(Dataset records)
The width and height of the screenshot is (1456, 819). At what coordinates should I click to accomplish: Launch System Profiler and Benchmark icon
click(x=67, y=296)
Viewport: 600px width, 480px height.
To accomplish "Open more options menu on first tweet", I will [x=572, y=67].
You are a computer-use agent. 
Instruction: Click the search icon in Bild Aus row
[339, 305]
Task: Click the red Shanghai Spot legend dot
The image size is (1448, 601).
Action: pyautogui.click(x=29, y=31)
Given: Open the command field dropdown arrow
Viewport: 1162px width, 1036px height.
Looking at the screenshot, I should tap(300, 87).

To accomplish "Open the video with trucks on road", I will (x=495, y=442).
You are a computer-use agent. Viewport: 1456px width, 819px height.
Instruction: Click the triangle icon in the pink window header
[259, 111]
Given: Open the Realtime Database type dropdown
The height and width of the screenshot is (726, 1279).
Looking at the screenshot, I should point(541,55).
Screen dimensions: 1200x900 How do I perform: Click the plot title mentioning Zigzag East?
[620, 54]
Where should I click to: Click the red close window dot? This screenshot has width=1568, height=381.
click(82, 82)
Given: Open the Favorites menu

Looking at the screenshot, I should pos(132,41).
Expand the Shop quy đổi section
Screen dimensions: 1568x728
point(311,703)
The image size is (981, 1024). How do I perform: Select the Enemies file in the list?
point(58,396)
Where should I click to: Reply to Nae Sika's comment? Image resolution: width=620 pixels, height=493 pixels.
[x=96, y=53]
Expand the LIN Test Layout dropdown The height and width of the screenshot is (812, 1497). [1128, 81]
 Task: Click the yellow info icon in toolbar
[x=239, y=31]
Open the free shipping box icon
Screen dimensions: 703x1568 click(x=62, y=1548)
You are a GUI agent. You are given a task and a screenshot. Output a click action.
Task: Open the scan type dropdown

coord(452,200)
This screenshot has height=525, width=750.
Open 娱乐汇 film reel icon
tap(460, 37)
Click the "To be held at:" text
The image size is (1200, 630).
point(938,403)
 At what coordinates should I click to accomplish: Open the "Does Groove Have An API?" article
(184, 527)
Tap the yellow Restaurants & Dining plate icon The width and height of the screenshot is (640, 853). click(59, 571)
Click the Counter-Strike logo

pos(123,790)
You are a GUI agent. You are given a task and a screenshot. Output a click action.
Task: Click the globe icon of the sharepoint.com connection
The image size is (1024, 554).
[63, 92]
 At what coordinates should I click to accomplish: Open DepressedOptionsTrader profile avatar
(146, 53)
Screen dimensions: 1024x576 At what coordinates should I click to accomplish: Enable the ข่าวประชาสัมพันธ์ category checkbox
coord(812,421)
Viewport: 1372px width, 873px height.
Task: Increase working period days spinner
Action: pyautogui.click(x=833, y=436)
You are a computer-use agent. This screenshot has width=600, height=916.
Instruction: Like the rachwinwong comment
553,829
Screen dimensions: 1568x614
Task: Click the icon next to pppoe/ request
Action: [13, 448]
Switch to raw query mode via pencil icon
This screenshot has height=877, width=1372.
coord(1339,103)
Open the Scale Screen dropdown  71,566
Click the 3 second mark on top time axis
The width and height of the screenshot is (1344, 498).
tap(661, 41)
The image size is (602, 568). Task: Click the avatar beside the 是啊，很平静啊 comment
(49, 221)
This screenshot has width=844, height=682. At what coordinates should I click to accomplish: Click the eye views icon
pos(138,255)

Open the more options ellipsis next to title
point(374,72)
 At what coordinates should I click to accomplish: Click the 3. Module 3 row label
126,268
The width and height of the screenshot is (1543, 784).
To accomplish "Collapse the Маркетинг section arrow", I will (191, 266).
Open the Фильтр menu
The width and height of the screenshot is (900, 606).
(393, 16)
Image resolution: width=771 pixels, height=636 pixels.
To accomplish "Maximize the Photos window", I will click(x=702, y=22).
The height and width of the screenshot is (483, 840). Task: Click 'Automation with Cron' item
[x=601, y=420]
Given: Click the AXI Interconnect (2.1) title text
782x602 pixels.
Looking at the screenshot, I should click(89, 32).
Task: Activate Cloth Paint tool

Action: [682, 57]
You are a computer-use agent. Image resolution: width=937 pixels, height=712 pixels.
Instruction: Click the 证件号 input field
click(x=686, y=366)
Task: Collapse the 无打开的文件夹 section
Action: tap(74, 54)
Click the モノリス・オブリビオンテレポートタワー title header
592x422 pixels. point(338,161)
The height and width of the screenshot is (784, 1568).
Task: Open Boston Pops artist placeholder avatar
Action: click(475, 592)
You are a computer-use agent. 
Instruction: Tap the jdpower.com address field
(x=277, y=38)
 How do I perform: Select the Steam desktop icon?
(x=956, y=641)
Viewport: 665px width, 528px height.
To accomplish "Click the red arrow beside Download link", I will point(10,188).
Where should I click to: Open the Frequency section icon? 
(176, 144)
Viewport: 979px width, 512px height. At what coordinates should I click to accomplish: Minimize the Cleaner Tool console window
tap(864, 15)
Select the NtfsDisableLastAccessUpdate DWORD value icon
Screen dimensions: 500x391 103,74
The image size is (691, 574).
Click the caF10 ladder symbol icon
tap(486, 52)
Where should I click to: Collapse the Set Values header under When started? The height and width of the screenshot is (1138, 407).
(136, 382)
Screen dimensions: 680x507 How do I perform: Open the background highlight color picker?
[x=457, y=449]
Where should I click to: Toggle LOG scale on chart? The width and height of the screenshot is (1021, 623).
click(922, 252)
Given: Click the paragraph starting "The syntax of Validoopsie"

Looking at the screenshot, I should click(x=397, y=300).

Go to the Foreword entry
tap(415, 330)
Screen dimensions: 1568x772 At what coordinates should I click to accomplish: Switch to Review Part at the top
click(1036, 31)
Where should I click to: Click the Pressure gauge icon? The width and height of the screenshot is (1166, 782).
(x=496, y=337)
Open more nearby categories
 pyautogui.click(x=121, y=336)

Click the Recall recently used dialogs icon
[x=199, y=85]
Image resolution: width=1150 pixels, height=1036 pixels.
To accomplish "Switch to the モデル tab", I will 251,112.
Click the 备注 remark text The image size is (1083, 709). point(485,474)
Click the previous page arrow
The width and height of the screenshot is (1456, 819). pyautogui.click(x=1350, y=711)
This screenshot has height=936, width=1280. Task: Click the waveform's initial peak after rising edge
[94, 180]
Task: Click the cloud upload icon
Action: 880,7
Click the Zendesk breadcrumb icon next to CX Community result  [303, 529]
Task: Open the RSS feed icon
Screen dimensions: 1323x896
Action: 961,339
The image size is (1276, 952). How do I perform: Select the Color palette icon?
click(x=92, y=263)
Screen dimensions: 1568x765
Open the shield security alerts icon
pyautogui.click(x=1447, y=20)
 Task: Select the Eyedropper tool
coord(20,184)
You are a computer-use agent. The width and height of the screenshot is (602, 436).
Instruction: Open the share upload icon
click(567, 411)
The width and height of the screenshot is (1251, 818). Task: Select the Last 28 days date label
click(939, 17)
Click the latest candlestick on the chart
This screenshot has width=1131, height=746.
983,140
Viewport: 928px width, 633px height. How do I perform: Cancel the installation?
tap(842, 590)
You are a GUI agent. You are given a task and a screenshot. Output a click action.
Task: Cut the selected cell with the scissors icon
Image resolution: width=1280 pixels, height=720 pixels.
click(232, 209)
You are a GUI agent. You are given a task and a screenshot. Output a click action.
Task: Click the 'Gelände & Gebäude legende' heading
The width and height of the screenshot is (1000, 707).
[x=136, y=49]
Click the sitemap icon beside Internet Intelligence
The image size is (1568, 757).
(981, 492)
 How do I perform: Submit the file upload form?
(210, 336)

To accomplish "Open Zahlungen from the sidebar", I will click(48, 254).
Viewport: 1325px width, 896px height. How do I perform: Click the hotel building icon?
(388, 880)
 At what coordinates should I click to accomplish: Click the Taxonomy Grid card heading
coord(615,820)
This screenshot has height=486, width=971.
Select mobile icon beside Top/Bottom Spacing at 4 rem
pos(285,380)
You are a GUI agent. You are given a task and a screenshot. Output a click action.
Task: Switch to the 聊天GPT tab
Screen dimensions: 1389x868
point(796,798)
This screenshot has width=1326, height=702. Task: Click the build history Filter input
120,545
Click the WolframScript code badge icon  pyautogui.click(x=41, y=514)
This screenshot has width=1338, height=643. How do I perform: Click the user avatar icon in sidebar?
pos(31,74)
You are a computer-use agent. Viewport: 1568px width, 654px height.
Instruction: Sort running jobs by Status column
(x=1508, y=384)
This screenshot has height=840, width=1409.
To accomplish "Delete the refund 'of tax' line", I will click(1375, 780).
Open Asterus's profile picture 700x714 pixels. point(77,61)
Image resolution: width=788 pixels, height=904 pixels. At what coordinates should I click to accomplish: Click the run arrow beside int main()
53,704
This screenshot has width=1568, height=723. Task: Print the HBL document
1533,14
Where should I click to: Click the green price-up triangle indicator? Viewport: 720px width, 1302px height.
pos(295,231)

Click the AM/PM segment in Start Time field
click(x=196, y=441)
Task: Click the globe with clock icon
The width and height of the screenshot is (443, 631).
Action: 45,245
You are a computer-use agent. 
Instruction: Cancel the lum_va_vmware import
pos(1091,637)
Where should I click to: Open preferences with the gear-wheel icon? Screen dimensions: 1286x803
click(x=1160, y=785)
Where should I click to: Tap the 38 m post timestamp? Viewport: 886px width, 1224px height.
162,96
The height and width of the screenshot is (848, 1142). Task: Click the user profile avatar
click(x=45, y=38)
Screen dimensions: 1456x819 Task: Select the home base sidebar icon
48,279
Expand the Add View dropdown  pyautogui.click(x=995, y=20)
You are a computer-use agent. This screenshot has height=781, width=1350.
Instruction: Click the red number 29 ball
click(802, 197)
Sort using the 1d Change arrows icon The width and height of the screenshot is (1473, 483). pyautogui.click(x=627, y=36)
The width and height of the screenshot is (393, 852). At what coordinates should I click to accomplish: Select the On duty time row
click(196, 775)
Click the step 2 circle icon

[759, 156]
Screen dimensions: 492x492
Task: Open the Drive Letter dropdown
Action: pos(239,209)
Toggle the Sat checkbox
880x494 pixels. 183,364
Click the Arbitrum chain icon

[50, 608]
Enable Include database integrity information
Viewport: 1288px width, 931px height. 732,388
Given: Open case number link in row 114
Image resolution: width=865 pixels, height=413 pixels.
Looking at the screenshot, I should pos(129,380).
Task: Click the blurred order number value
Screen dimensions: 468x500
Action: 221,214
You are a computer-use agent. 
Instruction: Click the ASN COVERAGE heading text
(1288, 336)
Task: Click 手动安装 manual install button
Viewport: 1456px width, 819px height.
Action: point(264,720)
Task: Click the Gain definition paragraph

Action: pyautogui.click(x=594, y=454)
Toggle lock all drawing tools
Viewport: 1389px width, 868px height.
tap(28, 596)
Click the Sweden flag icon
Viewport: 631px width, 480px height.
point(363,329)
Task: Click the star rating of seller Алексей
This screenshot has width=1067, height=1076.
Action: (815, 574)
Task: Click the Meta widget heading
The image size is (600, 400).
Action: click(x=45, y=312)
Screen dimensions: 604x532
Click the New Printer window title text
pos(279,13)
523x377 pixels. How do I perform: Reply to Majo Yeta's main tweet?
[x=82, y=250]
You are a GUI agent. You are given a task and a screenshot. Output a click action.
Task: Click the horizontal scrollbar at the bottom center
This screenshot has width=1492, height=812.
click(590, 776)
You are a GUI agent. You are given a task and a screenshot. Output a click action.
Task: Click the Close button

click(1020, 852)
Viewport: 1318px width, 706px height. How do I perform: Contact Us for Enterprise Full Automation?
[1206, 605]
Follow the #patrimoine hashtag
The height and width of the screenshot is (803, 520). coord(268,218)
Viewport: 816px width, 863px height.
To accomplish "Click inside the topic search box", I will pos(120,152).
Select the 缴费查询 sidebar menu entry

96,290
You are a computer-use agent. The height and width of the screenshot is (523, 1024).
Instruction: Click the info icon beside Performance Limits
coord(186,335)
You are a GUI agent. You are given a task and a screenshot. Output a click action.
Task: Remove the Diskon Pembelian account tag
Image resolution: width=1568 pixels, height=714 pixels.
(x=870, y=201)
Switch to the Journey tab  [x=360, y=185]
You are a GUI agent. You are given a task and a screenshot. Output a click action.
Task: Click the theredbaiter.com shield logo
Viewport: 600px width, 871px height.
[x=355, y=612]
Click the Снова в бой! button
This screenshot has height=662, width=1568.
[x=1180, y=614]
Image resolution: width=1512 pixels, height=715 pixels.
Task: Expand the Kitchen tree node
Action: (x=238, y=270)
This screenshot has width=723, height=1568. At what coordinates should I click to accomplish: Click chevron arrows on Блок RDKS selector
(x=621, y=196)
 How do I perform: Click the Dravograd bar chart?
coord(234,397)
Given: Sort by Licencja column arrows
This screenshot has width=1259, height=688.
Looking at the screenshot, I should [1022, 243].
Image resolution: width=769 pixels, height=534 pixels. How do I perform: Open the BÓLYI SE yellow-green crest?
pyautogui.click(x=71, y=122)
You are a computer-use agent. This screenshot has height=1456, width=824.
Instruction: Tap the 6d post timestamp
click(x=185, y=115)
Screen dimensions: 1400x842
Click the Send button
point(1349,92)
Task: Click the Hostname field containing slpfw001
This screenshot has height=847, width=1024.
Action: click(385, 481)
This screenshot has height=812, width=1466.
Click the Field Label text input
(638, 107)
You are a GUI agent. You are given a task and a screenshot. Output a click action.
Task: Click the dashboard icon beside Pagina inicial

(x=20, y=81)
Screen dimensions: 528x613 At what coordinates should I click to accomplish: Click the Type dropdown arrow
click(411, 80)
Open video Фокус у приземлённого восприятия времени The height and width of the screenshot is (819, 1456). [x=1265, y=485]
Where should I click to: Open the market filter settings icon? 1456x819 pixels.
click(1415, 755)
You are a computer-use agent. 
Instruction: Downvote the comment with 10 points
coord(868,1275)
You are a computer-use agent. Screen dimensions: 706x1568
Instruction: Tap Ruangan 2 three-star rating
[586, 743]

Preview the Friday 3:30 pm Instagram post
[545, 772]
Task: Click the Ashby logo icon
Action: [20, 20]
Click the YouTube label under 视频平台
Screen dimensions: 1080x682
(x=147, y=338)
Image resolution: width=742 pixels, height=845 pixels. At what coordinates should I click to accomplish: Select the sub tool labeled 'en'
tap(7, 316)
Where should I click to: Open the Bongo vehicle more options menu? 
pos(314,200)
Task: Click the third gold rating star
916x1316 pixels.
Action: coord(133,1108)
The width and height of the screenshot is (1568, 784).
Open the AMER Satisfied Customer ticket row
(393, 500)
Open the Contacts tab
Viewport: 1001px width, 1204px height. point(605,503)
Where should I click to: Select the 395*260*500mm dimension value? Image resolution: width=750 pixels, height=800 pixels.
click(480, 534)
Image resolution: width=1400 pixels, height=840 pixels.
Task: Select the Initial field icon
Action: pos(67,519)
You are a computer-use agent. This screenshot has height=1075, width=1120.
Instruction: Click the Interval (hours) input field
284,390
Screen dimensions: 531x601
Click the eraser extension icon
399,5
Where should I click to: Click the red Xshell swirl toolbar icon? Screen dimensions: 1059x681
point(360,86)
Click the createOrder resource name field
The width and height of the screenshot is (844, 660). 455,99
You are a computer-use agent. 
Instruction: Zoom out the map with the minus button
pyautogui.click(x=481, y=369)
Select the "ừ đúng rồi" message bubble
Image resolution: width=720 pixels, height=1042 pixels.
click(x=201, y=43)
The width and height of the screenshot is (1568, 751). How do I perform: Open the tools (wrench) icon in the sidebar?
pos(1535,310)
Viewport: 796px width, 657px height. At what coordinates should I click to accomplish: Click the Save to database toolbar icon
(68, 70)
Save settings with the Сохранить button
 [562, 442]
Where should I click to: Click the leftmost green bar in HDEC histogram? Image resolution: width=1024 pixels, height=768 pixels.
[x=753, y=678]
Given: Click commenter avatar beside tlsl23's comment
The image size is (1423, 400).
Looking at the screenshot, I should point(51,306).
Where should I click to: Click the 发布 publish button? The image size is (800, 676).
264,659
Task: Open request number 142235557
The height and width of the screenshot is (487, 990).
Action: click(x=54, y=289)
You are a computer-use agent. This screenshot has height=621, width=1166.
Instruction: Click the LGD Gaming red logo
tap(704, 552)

- _Challenge_:
Reproduce the lines above verbatim, starting from the line that contains "Expand the LIN" up to and including the line that contains "Screen dimensions: 703x1568".

- _Reply to the exercise_:
Expand the LIN Test Layout dropdown The height and width of the screenshot is (812, 1497). [1128, 81]
 Task: Click the yellow info icon in toolbar
[x=239, y=31]
Open the free shipping box icon
Screen dimensions: 703x1568 click(x=62, y=1548)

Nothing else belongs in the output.